NW-V15: White Spruce Mixedwood


Summary: A mixedwood stand dominated by white spruce, and with considerable amounts of balsam fir and trembling aspen in the canopy. White birch and black spruce respectively occurred in 50% and 40% of sample plots, but other conifer and hardwood species occur with low frequency. The regeneration layer is dominated by balsam fir, with trembling aspen occurring in low numbers. The shrub layer is dominated by tall shrubs, such as mountain maple, beaked hazel, and showy mountain ash. Low shrubs include bush honeysuckle and prickly wild rose.

The species-rich herb layer contains wild sarsaparilla, dwarf raspberry, the characteristic boreal forest species, rose twisted-stalk, fragrant bedstraw, and largeleaf aster. The presence of kidneyleaf violet, sweet coltsfoot, and naked mitrewort indicate calcareous substrates or soils. The forest floor is covered mainly by broadleaf litter, with patches of feathermosses and conifer litter.

The White Spruce Mixedwood V-type (NW-V15) is similar to NW-V14, but NW-V15 is characterised by a white spruce-dominated canopy. It is also similar to NW-24, but this type can be distinguished by its smaller hardwood component.

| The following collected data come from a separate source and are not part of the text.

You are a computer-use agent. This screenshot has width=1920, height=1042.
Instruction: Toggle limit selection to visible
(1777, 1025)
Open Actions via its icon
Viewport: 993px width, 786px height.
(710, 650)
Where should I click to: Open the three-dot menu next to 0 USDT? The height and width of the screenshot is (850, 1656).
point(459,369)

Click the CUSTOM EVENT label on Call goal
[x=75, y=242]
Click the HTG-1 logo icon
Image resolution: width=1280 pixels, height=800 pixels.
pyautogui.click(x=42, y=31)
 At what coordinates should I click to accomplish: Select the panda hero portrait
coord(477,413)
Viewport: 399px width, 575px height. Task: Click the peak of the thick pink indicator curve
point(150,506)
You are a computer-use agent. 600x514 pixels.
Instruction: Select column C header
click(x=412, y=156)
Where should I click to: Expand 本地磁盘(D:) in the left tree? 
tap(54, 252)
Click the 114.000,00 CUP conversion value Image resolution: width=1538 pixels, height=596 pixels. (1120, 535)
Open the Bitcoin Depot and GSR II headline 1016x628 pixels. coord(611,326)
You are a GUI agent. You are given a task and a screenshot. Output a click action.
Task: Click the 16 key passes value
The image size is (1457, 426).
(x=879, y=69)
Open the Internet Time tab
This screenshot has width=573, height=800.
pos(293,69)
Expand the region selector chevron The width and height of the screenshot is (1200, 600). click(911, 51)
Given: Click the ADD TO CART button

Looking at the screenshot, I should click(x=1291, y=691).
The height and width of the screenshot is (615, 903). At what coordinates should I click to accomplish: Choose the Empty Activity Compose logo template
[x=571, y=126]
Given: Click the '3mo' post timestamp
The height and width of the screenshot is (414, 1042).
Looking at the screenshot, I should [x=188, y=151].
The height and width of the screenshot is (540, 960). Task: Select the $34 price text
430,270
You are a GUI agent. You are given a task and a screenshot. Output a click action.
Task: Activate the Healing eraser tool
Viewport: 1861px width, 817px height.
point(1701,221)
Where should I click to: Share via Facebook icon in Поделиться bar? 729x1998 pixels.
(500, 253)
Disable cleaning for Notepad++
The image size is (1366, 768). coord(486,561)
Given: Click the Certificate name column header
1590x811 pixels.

Soil & Ecosite Types: The White Spruce Mixedwood (NW-V15) Vegetation Type occurs on Ecosite Types ES 21 (Fir-Spruce Mixedwood, fresh, coarse loamy soil), ES 27 (Fir-Spruce Mixedwood, fresh, silty-fine loamy soil), and ES 32 (Fir-Spruce Mixedwood, moist, silty-clayey soil). It can occur on a wide variety of soils types, but is usually found on deep, fresh to moist mineral soils (S3, S4, S10, and SS6).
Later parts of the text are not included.